[REQUIRED TASK] Rewrite the rows starting at the line containing "Where should I click to: Send" and ending at the line containing "click(x=528, y=1465)", with their requests, offsetting every coordinate in the answers by 31. Return only those lines.

··· WORKING DATA

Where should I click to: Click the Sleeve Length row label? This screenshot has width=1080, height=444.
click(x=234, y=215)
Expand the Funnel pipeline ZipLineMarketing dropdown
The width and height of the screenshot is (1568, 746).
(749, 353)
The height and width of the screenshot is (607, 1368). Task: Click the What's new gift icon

······
··· WORKING DATA

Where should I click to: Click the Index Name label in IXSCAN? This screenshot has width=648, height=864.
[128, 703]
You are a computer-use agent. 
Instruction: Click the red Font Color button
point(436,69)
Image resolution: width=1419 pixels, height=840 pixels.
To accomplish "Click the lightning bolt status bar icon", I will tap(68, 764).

······
··· WORKING DATA

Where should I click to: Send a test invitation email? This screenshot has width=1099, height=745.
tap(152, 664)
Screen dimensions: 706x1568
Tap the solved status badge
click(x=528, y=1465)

······

[REPLY TO THE TASK]
Where should I click to: Send a test invitation email? This screenshot has width=1099, height=745.
tap(183, 695)
Screen dimensions: 706x1568
Tap the solved status badge
click(x=559, y=1496)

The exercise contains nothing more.